Это застряло в памяти - Ольга Львовна Никулина
Раньше, бывало, мне казалось, что за мной иностранный турист начинает ухаживать – например, подаёт мне руку, помогая выйти из автобуса. Я, дурочка, пугалась, краснела, смущалась, но пуще всего боялась, что кто-нибудь из начальства эту сцену увидит. Ещё бы! Скажет: советская переводчица, комсомолка, принимает ухаживания иностранца. А потом поняла: они всем дамам помогают из транспорта высаживаться, это манеры у них такие, ничего личного. Личное в нашей работе – табу! Попадёшься – вся твоя жизнь пойдёт насмарку. Родителям, близким – всем жизнь отравят. Так что поддерживания под локоток и любезные улыбки на меня уже давно не действуют. Расслабишься – расплатишься. Они уедут, а тебя по собраниям затаскают, «моральный облик» пришьют, сраму не оберёшься.

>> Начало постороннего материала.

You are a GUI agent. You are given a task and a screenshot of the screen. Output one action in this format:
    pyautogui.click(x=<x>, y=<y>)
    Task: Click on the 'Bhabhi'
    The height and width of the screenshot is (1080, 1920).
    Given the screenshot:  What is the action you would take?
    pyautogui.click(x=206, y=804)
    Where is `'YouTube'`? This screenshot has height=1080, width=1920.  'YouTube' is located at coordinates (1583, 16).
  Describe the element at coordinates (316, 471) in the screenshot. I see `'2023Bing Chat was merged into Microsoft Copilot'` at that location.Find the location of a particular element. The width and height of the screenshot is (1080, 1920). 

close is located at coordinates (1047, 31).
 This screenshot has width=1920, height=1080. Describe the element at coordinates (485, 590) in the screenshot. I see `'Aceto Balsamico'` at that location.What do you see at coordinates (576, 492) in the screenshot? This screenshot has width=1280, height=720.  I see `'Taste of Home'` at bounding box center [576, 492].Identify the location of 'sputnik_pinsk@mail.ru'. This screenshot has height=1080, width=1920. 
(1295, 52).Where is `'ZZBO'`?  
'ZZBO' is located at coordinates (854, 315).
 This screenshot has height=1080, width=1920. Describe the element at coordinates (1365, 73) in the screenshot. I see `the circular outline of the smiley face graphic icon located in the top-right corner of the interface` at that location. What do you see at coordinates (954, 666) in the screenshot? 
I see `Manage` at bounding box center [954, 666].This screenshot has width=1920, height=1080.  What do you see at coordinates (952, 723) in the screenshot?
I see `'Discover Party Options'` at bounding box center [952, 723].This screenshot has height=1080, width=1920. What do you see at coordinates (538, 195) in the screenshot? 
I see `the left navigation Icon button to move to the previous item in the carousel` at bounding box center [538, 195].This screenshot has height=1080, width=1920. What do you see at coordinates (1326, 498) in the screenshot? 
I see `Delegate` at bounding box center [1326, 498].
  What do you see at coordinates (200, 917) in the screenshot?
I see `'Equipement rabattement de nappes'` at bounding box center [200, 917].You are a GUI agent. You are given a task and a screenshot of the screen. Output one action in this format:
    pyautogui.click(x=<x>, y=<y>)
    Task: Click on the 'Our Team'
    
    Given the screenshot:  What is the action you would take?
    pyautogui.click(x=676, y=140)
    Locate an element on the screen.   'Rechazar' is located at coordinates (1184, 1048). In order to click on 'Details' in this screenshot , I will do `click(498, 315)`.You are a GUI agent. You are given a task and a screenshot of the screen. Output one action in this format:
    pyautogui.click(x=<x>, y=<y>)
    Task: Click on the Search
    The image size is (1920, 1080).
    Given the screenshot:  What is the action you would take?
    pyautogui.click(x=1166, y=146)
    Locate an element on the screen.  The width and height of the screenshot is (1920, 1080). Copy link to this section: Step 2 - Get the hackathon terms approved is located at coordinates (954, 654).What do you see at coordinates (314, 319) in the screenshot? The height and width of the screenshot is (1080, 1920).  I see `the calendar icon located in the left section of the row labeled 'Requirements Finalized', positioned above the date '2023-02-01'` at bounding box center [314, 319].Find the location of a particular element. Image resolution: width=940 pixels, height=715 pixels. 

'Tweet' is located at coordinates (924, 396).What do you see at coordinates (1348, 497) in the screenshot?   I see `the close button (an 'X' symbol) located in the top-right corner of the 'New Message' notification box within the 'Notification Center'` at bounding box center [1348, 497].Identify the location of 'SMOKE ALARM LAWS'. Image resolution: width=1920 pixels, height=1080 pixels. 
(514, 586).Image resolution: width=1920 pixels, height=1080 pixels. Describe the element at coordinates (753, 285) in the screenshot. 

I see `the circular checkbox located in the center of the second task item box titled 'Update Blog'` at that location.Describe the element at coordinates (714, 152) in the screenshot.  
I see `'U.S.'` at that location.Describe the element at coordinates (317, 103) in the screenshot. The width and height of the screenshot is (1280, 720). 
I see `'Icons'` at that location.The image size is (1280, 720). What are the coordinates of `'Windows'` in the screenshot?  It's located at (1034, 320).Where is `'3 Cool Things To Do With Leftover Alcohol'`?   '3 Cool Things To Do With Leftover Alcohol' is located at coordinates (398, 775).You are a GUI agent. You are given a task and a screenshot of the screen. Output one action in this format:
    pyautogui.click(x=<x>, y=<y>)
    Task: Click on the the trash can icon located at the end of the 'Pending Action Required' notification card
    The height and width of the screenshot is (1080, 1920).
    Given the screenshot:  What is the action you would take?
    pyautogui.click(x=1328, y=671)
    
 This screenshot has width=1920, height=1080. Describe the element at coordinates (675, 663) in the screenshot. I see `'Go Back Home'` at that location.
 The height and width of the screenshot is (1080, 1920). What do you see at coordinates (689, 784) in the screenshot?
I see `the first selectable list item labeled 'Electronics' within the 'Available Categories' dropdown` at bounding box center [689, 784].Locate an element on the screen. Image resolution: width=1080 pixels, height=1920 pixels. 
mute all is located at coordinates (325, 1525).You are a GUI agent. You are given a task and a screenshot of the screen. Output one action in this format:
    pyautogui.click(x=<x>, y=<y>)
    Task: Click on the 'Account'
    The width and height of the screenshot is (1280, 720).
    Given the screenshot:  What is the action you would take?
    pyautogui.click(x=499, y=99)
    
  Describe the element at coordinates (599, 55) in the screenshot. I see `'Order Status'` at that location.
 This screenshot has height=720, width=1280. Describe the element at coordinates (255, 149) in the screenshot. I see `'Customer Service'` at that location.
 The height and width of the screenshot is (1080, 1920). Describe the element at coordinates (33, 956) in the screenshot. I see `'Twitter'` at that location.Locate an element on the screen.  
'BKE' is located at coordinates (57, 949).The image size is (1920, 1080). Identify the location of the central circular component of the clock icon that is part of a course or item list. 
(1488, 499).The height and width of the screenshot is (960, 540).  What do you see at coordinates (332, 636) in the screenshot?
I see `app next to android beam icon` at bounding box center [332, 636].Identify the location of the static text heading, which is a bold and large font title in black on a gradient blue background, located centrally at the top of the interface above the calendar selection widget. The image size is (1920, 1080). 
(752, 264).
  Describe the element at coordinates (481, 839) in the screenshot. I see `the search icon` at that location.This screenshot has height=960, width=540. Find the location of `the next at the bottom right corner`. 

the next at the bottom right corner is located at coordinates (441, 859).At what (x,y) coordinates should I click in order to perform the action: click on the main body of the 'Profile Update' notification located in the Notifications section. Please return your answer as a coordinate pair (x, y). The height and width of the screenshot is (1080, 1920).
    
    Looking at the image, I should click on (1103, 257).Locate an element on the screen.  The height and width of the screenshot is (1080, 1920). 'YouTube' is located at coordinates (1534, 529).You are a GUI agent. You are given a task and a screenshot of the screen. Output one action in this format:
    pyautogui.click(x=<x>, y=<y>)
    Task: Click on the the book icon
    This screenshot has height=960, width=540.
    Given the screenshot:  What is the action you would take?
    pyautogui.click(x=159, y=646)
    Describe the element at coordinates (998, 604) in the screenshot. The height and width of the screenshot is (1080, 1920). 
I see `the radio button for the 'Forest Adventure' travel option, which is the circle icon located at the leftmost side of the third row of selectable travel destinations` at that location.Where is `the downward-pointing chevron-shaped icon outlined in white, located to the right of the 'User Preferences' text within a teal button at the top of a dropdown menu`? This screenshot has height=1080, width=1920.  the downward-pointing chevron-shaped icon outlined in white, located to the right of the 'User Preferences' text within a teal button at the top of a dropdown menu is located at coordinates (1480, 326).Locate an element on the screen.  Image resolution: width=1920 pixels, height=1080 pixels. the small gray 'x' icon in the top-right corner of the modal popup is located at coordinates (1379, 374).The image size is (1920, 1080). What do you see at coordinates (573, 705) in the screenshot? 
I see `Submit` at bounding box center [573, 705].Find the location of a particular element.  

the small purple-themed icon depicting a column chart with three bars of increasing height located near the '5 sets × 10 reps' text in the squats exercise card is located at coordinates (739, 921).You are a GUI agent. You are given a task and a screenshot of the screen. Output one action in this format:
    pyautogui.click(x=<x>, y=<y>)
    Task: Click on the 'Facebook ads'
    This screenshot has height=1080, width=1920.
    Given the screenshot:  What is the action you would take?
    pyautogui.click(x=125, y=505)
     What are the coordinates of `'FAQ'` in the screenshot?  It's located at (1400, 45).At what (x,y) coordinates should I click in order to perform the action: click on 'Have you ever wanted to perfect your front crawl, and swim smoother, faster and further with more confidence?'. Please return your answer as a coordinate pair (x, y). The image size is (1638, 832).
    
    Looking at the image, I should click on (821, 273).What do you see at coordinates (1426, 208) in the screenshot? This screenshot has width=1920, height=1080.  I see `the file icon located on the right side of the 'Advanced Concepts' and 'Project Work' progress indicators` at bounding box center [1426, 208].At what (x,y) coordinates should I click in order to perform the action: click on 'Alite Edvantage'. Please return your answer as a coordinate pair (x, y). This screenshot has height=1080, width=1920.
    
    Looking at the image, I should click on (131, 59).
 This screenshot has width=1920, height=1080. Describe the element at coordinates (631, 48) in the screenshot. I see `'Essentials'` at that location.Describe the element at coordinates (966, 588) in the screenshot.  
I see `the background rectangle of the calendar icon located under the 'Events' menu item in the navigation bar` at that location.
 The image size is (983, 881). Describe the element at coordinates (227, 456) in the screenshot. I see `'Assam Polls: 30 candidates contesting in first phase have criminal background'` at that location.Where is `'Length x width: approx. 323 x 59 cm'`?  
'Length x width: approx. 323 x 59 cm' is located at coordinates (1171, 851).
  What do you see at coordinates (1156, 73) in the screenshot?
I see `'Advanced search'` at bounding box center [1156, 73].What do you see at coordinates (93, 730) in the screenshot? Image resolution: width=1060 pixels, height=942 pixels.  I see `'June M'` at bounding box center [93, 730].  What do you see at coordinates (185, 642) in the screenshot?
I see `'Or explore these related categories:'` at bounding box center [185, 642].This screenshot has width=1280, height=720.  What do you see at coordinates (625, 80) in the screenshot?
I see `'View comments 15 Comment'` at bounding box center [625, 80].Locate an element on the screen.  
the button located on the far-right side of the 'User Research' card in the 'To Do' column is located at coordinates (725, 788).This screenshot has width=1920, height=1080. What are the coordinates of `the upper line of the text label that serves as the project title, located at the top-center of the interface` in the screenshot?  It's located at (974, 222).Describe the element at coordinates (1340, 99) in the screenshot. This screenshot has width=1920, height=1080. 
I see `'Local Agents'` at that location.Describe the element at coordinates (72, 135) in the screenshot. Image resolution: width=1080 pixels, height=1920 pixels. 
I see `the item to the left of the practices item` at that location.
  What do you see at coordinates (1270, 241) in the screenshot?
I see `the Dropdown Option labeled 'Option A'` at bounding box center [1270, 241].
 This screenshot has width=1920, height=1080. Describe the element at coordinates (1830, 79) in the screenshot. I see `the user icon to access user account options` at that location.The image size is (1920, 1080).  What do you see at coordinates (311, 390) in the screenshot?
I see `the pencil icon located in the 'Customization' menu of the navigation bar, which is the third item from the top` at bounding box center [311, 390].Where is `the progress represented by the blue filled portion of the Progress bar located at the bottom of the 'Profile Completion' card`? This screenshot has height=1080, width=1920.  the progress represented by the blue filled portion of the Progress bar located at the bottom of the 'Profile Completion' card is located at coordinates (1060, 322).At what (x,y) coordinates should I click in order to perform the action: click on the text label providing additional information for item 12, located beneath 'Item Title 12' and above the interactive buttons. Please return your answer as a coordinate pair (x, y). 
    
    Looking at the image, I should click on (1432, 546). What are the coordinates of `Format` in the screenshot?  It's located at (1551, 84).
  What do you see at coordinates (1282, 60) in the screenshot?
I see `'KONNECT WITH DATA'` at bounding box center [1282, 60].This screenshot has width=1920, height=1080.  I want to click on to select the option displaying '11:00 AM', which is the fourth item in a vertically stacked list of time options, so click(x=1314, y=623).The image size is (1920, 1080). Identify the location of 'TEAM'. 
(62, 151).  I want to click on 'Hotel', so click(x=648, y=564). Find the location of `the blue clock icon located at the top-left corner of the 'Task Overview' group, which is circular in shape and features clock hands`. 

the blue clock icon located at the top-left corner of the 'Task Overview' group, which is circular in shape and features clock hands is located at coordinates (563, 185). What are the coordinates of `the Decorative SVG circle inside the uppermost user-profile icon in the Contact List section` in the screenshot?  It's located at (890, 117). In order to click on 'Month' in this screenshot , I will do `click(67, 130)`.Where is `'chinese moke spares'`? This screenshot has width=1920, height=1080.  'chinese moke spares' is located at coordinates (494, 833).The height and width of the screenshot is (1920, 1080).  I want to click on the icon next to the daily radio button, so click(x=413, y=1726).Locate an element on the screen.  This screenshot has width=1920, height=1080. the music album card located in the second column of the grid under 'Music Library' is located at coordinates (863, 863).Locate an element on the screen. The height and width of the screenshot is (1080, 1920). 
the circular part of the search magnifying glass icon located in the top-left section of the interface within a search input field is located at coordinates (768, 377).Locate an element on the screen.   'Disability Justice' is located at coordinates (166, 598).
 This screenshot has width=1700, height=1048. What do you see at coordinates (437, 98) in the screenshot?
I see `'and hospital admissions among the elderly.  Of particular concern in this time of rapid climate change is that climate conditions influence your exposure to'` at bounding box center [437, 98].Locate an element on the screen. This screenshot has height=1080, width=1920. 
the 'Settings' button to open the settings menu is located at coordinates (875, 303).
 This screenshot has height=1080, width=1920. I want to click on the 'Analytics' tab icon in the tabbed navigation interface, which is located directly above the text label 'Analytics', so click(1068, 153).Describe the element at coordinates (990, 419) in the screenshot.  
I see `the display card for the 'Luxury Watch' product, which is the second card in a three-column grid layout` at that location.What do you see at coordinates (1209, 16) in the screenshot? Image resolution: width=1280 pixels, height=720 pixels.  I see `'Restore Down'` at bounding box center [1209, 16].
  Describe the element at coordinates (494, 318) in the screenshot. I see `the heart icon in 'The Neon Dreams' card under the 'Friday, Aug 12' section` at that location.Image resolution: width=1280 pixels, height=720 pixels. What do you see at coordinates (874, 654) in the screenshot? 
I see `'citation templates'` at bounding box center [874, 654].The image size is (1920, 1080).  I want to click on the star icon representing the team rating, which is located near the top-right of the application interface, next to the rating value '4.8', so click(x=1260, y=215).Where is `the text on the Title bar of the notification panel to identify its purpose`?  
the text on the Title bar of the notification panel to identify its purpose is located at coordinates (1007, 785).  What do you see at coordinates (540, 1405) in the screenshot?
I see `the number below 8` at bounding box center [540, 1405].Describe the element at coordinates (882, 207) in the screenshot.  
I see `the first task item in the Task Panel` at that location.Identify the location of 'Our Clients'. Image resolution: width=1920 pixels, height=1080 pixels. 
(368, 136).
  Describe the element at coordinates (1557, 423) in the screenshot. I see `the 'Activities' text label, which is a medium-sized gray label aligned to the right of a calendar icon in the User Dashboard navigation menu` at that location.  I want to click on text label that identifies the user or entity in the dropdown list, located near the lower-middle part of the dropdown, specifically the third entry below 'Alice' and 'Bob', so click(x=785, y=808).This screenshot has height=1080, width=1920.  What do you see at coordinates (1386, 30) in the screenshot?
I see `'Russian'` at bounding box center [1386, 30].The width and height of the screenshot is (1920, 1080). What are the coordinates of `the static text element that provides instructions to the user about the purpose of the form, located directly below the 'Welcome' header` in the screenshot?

Девчонки говорили, жёлтый билет получишь – ни на одну приличную работу не устроишься… С тех пор зарубила у себя на носу: ну их, с их заграничным обаянием…
* * *
Ой, кажется, они. Явились. Голоса громкие, требовательные. Остальные иностранцы вроде тише разговаривают, даже итальянцы. Те, правда, больше машут руками.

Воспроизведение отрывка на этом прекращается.